2.2 En l'occurrence, il s'agit d'examiner si l'affaire en cause peut être
qualifiée de cas exceptionnel au sens de la jurisprudence précitée.
Le recourant avance d'abord que la gravité des accusations et la durée
envisageable de la procédure (en raison notamment des commissions rogatoires)
imposent la nomination d'un second avocat d'office. A juste titre, la Cour de
justice a considéré que l'envoi et la réception de commissions rogatoires ne
rendaient pas la cause exceptionnelle et que la gravité de la peine à laquelle
s'expose le recourant ne justifiait pas à elle seule l'assistance d'un second
avocat.
S'agissant des faits, le recourant les qualifie "d'une complexité extrême et
exorbitante". Il est vrai qu'une des difficultés du dossier repose dans
l'établissement des faits. La Cour de justice peut toutefois être suivie
lorsqu'elle retient que les faits sont circonscrits, s'agissant de deux
interventions policières relatives au milieu carcéral guatémaltèque à des dates
précisées dans la procédure. Quoiqu'en dise le recourant, le fait que la
défense a choisi de recomposer "la totalité du contexte géographique et
temporel de ce qui s'est déroulé dans l'établissement de Pavón le matin du 25
septembre 2006" et qu'elle a dû fournir un travail d'analyse des nombreux
témoins "en avance de preuve" produits par le Ministère public fait partie des
tâches usuelles incombant à une défense pénale. Cela ne rend pas pour autant la
cause exceptionnelle. En effet, le nombre de témoins n'est pas
extraordinairement élevé. En l'état, le dossier ne comporte pas d'aspects
techniques qui nécessiteraient plusieurs expertises. L'aspect volumineux du
dossier n'est pas non plus hors du commun (15 classeurs fédéraux en l'état,
pièces de forme inclues, dont la présence répétée de certaines pièces provenant
du Guatemala). Il s'agit d'un nombre de pièces usuel dans ce type d'affaire.
+ + +
» **Petit exercice 1**:
Combien de classeurs fédéraux le dossier compte-t-il en l'état, d'après l'extrait sur l'avocat d'office ?
» **Petit exercice 2**:
Dans l'extrait sur l'avocat d'office, recopiez à l'identique le passage allant de « 2.2 En l'occurrence, il » jusqu'à « des commissions rogatoires) ».
La liste qui vient ensuite est un matériau distinct de l'extrait sur l'avocat d'office.

» **Données fournies**:
+ + +
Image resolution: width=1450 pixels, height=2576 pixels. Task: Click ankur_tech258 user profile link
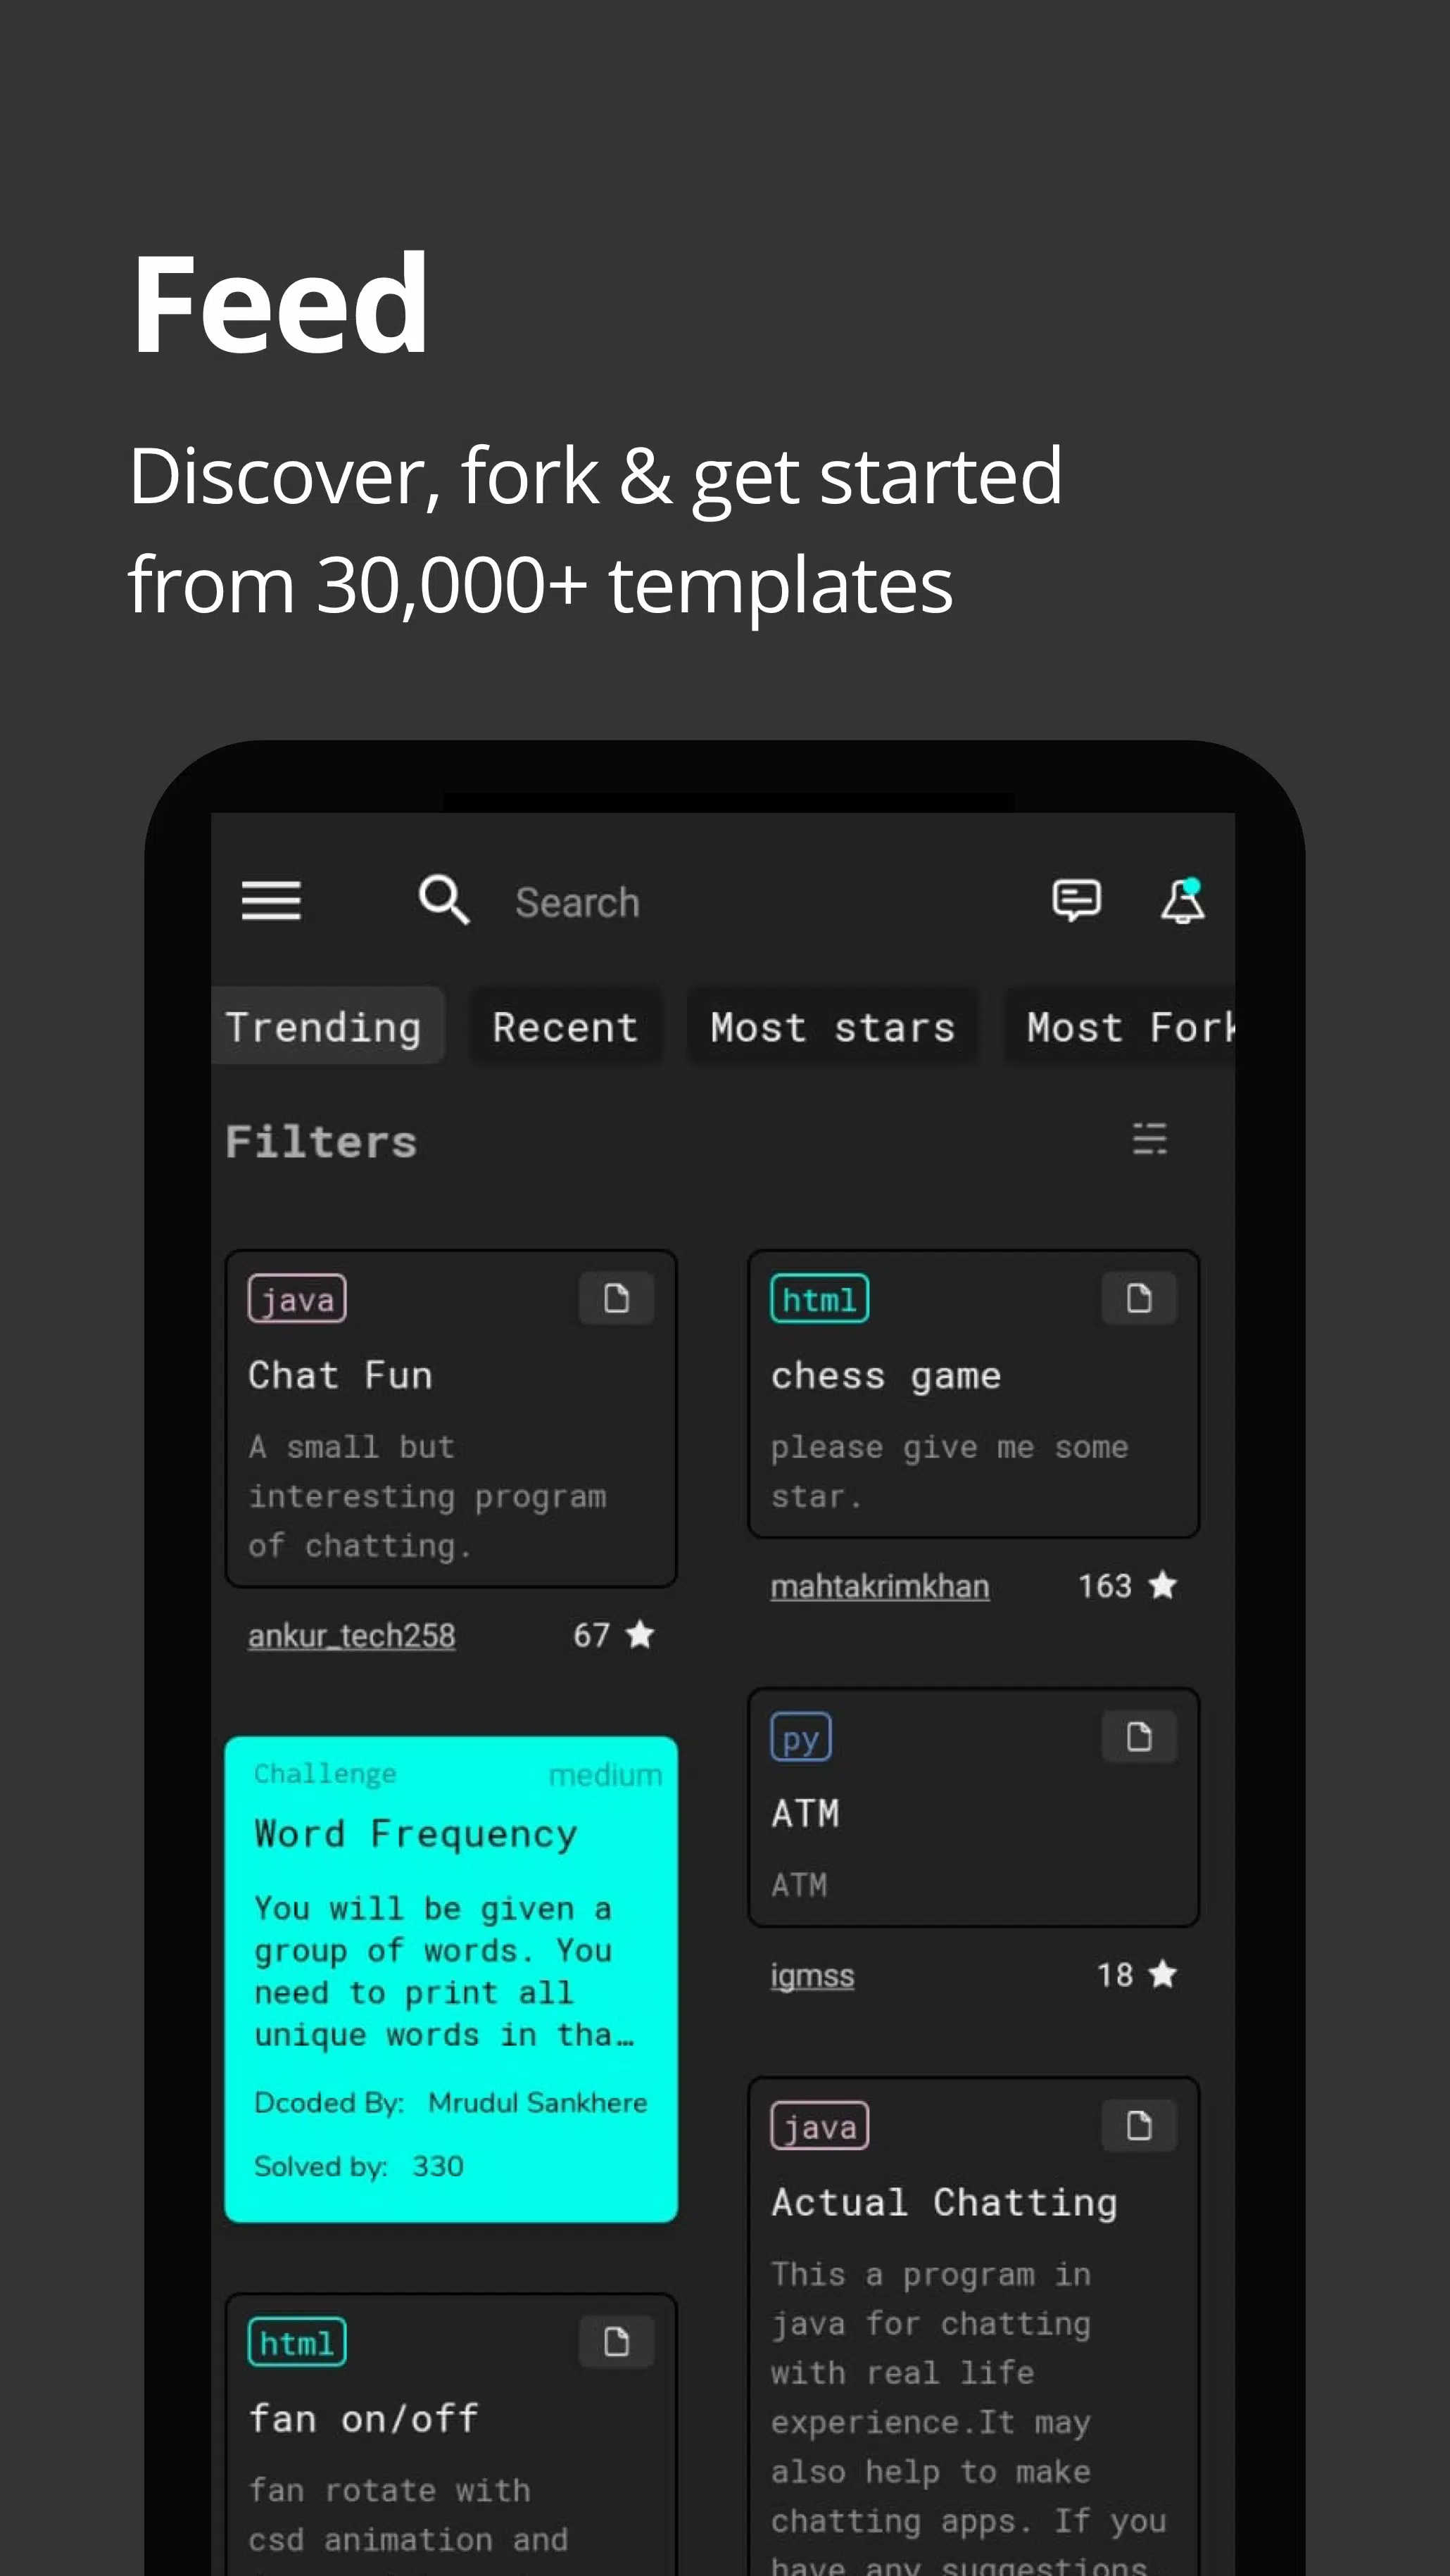click(x=353, y=1633)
+ + +
» **Résultat final 1**:
Quinze classeurs fédéraux, pièces de forme incluses.

» **Résultat final 2**:
2.2 En l'occurrence, il s'agit d'examiner si l'affaire en cause peut être
qualifiée de cas exceptionnel au sens de la jurisprudence précitée.
Le recourant avance d'abord que la gravité des accusations et la durée
envisageable de la procédure (en raison notamment des commissions rogatoires)